Eight weeks is really early days, and the winter won't help. You're still finding your feet and establishing routines. Go easy on yourself and get help from family. Things will change and get better. Whatever pushchair you get make sure it's easily foldable and transportable.

gettingabitdesperatereally Fri 27-Nov-15 07:15:28

I was in a really similar situation after my first baby and my life saver was an expat group for mums, I would have to take a taxi as there was no other transport available but for me and some of the others it was a lifeline. I never made local mum friends, where I am there's a language barrier and a big difference in mentality and now 4 years on most of my mum friends have moved but I'm still in touch with a couple and now I'm back at work etc life is busy and full. Do you Skype people at home? My days used to be a lot of watching TV, skyping my mum and I didn't really do any housework or cooking tbh. Look on facebook for any kind of expat playgroups or such like. I found it really interesting meeting mums from all over the world in a similar situation. Alternatively could you maybe just take a taxi into town once or twice a week?

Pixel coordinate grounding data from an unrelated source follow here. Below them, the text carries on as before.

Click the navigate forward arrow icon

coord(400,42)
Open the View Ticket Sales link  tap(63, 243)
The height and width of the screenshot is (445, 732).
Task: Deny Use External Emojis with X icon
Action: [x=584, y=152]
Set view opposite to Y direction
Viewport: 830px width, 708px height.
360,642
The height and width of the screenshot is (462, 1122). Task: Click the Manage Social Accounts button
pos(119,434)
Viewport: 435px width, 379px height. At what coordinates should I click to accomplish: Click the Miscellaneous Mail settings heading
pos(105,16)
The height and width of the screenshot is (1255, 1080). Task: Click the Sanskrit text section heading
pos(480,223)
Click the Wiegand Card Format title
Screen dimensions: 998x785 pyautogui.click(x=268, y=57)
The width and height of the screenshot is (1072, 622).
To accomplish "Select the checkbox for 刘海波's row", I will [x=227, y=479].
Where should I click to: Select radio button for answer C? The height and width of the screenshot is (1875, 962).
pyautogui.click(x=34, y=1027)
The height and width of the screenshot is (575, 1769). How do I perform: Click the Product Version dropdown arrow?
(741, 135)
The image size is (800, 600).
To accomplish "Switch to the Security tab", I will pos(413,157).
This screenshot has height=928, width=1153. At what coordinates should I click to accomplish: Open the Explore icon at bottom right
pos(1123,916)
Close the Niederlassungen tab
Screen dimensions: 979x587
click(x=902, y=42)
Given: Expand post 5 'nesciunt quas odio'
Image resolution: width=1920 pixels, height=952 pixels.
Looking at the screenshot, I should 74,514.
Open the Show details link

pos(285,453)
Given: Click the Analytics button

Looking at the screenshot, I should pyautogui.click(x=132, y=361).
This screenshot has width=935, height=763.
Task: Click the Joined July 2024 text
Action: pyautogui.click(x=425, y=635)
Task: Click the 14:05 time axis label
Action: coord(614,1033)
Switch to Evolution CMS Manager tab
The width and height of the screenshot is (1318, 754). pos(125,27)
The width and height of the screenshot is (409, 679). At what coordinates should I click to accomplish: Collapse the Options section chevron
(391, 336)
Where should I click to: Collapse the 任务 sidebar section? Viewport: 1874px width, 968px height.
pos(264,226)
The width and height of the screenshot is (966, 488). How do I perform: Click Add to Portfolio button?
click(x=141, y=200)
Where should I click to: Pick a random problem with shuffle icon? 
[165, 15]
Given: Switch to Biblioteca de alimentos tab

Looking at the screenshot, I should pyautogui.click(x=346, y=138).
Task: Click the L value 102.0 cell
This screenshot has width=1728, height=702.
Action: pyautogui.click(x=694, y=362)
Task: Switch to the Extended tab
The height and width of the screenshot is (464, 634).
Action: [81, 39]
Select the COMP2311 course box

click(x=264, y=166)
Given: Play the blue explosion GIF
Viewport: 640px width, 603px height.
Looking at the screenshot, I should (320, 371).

Seriouslyffs Fri 27-Nov-15 08:32:38

You can't afford to dismiss things. It's really serious.
I don't mean to frighten you, but Sweden, winter, new baby, long days alone and no friends is a perfect storm. It's a lovely country but they're bloody unfriendly to new people (it's not xenophobia I don't think, 'just' cultural)
Call round dagis for visits, go to bloody church even if you're a heathen. Get your husband to ask around at work about groups,
colleagues on maternity leave etc.
Having slated them as unfriendly,
which I stand by, people are really lovely if you ask for help.

BoboChic Fri 27-Nov-15 08:37:50

Gosh, OP, your situation sounds dreadful. Can you not move somewhere with more like minded neighbours?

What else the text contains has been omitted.